Up next, I chopped an onion (it should be a white one – I only had red, which tends to redden the saffron yellow colour of the risotto when stirred in at the end, but it’s not a big deal). I sweated my onion, covered, over a low heat in plenty of butter (a good 50g worth) and seasoning. I left the onion to sweat for a good 20 minutes, before adding it to a food processor, along with another knob of butter and making a creamy puree. This I then placed in the fridge to firm up a bit for use later.

Next, while the onions were sweating, I turned to my espresso reduction –  This creates a wonderful deep, almost bitter-sweet contrast to the richness of the risotto’s parmesan flavour, and looks amazing when painted onto the plate. For the reduction, I made two double espressos in my coffee machine, and adding a single sachet of sugar (about a dessert spoon) and the coffee to a pan, I started simmering the coffee fairly rapidly, stirring often, until it started to reduce. Be careful this doesn’t burn or the espresso will become too bitter. Once thickened and syrupy, I set aside (keeping warm).

Before moving onto the risotto, I chopped around half a butternut squash, seasoned, drizzled with oil and placed in the oven at 200 degrees Celsius.

OK, onto the risotto. So in a pan went 200g of arborio rice, which I toasted lightly in a few knobs of melted butter for a minute or so. Then, straight to the rice (no wine added in this recipe) I went with my first ladle-full of stock, stirring appropriately. On masterchef, George, the presenter, suggested that one should “aggravate” rather than stir the risotto – personally, in my pans, it’s stir or stick, so I ignored his approach, but feel free to shake the rice around a lot rather than stir if you have a really effective non-stick pan. Taking the dish one ladle-full at a time, the rice started to become thicker and yellower and overall more delicious.

As the risotto neared its completion, I fried up a good handful of sliced mushrooms (you can use any variety, the prettier the better) in some butter and oil, along with some chopped sage, a crushed garlic clove, seasoning and some chopped parma ham (pancetta would also work well). These create some amazing autumn flavours and a textural variation to the risotto. Before the autumn ingredients were done, and once the stock was used up, I left my risotto to rest for 4-5 mins with the lid on (the risotto, once cooked, should be creamy and yet loose, with the rice tender, but still with some bite).
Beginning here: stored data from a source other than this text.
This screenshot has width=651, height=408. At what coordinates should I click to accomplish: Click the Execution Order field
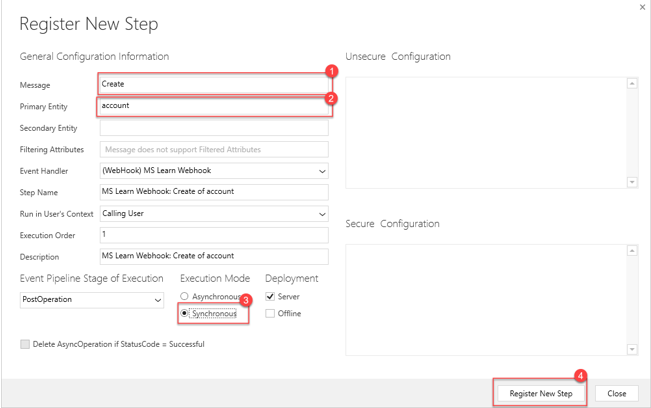[214, 235]
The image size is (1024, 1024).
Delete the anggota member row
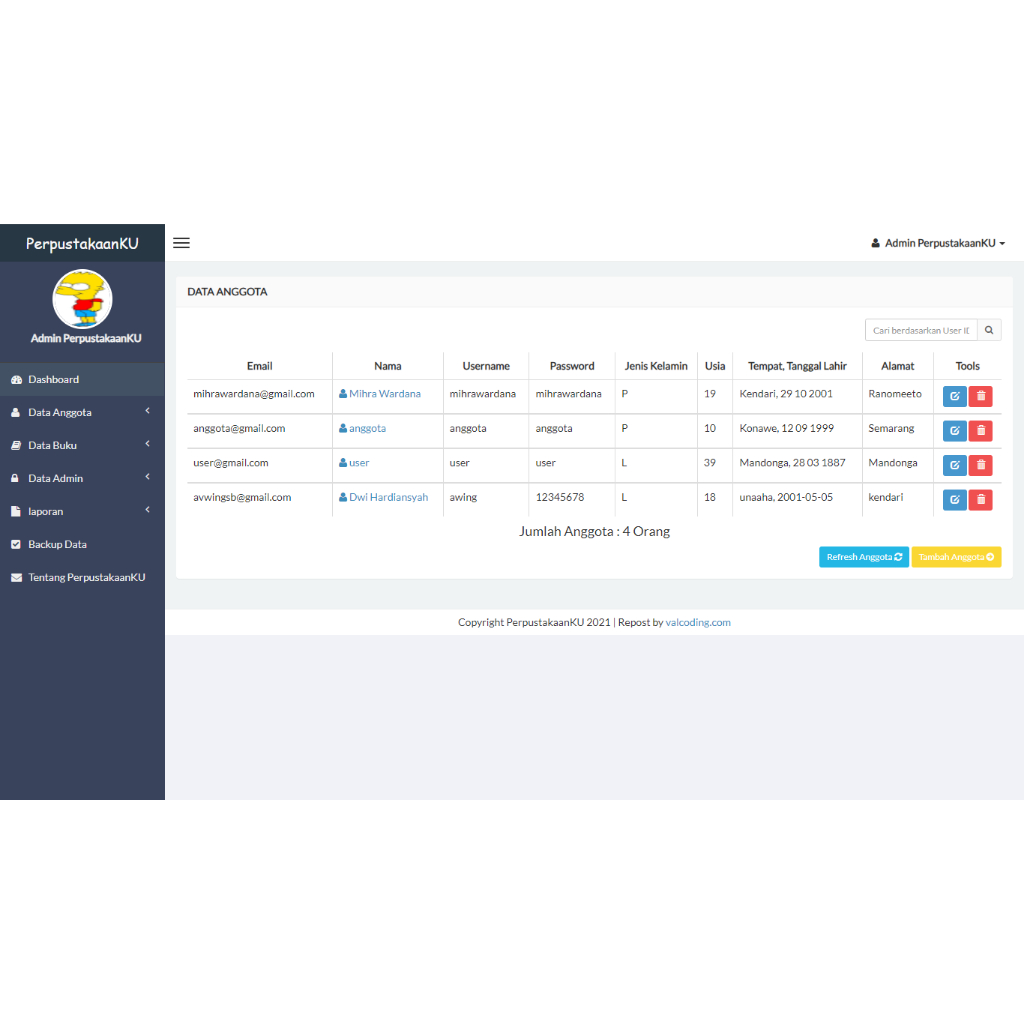coord(980,431)
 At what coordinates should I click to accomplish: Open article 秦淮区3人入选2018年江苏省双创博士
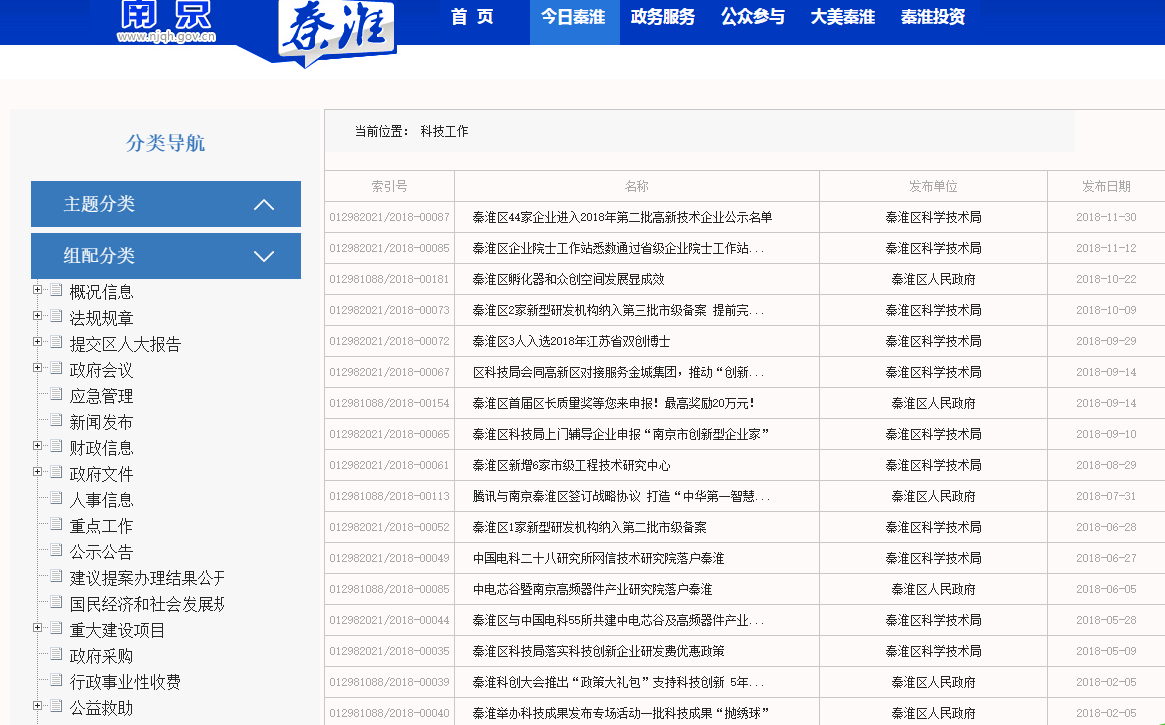(x=571, y=342)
So, pulling everything together, I first painted my plates with the espresso reduction. I then stirred my onion puree into the risotto – so creamy and amazing it made me salivate instantly. I then spooned the risotto onto my plates, and carefully piled some of the butternut squash and mushroom mix onto it. I then crowned my dish with a few fragments of edible gold leaf in homage to the incredible creation I saw made on TV.

And there you have it. The new radical approach to cooking risotto worked. No wine, no parmesan at the end, but with an onion puree and a very original coffee puree on the side. So different from my previous method, but so, so good.